I specifically asked Professor Yannelis the same question with which I began this column: Would he put his own mother in a private-equity-owned nursing home? His response is that he would have to do a lot of homework before deciding, but that he would have a “high presumption against putting my mother into a private-equity-owned facility.”

He also cautioned that we shouldn’t try to generalize these results about private-equity-owned nursing homes to private equity generally. He pointed out that studies of some other industries have found that private equity has done a “great job.”

One reason it doesn’t appear to do so in the nursing home industry is that it is so difficult for a consumer to get access to the data necessary to make an informed decision about quality of care. Another reason is that the payment structures for nursing home care are so complicated, with the government picking up a major chunk—which complicates the incentive structures under which nursing homes operate.

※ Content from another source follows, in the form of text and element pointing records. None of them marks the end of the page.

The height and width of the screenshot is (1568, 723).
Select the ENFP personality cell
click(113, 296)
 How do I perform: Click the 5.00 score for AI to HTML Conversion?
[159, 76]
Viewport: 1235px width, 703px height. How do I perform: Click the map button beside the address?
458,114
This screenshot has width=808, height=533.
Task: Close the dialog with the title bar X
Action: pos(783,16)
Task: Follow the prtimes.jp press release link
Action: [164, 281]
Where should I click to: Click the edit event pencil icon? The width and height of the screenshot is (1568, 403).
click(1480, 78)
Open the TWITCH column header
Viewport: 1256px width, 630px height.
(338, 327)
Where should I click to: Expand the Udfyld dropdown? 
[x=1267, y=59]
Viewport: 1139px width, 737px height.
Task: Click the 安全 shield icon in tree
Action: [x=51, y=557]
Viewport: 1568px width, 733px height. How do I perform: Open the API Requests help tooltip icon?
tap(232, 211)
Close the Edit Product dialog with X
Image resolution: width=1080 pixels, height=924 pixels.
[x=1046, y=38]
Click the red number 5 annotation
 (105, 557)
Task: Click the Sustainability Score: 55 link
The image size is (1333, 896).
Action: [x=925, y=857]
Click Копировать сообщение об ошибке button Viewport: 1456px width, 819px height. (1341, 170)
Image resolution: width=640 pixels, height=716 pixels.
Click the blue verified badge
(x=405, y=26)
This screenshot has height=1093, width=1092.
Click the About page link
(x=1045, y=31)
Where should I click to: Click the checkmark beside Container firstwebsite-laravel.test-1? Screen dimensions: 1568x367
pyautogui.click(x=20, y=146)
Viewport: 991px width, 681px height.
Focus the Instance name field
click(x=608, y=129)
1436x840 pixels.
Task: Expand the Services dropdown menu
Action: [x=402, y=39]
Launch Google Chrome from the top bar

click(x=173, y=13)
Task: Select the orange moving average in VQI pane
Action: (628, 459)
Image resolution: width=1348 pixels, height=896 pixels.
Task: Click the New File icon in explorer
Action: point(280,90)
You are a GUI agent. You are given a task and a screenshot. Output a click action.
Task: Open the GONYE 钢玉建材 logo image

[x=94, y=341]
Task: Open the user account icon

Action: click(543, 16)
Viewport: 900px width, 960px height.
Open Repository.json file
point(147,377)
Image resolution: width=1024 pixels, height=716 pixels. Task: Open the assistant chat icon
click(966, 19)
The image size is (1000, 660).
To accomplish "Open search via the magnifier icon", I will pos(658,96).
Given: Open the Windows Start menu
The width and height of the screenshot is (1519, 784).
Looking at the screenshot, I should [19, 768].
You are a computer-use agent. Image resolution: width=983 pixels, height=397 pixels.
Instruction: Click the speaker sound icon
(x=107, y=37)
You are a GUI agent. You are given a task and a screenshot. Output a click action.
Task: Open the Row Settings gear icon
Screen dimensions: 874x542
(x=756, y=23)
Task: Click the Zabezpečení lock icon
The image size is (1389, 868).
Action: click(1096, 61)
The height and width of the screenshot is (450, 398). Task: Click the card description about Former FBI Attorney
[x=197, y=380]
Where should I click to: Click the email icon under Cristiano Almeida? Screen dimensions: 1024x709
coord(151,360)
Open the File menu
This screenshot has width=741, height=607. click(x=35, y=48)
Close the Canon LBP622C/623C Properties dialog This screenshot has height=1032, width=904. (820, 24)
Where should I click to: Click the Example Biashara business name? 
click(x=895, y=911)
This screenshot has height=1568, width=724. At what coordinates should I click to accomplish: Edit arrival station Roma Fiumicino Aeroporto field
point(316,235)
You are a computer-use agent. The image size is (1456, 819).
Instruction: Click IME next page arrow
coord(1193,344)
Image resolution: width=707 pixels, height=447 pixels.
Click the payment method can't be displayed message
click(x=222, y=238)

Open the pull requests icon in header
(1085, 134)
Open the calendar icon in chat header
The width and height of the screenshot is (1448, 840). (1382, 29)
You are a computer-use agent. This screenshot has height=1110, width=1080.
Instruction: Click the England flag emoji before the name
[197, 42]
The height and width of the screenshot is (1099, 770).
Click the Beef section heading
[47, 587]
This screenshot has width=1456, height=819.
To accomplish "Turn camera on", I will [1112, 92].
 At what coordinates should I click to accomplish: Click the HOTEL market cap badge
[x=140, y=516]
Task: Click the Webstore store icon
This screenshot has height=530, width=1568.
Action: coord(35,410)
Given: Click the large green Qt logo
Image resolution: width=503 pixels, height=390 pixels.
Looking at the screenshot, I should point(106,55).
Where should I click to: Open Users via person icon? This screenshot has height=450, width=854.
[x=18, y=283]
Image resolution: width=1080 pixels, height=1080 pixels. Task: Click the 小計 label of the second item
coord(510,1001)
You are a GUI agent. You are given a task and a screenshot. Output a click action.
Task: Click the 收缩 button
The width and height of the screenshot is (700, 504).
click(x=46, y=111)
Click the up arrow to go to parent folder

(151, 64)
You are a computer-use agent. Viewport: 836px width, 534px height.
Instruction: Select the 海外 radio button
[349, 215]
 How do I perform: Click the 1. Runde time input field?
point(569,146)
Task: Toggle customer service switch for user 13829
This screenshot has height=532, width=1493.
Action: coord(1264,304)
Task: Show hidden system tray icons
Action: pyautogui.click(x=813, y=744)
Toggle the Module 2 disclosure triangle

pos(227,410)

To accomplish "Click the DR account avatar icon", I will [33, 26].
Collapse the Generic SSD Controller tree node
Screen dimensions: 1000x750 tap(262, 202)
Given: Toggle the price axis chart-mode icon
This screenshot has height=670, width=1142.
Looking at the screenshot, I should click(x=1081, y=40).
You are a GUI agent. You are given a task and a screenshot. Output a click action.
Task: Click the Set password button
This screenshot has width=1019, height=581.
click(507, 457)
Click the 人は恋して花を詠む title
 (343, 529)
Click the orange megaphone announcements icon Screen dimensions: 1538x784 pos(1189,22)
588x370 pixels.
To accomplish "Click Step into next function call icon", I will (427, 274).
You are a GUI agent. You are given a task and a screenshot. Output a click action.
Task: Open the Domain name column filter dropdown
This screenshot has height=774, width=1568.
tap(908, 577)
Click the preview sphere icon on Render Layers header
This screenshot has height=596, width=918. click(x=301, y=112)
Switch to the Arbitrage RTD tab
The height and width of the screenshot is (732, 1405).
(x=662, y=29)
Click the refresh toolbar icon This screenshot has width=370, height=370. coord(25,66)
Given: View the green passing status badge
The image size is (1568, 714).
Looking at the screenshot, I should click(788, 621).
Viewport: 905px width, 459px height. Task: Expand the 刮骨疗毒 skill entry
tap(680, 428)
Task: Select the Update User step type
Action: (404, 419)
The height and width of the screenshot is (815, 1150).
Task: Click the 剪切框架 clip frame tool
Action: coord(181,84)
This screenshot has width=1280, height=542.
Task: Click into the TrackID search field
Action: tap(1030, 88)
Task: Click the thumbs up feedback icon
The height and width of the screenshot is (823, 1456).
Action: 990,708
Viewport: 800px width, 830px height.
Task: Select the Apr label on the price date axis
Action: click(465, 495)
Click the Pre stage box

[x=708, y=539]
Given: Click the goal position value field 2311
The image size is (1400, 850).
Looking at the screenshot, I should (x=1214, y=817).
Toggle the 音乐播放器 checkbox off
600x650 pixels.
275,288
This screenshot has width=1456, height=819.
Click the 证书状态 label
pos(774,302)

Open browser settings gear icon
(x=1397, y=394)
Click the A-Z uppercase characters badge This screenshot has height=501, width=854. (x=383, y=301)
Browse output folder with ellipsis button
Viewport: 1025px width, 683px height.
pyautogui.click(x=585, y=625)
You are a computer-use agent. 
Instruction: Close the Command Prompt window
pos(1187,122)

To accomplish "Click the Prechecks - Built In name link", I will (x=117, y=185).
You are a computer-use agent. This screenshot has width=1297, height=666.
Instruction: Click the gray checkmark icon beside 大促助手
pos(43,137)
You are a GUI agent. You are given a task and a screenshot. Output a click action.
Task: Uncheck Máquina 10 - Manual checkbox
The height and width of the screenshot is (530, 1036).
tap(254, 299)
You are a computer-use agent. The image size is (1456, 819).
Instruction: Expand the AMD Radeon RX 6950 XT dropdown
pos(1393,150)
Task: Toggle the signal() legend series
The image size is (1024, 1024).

Note carefully that it is not the profit motive per se that causes the apparent deterioration in care after a private-equity firm acquires a nursing home. Professor Yannelis points out that, historically, about 70% of nursing homes have been operated by for-profit companies. What’s different about private-equity ownership is the intense need to produce quick and substantial profits.

The bottom line? Private equity is hardly the homogenous asset class that individual investors sometimes assume it to be. In some industries and in some hands, it can lead to great outcomes—both for the companies that private-equity firms have acquired and for the investors in those firms. In others, just the opposite. At a minimum, we need to do our homework.

And the same conclusion applies when deciding which nursing home in which to put a relative.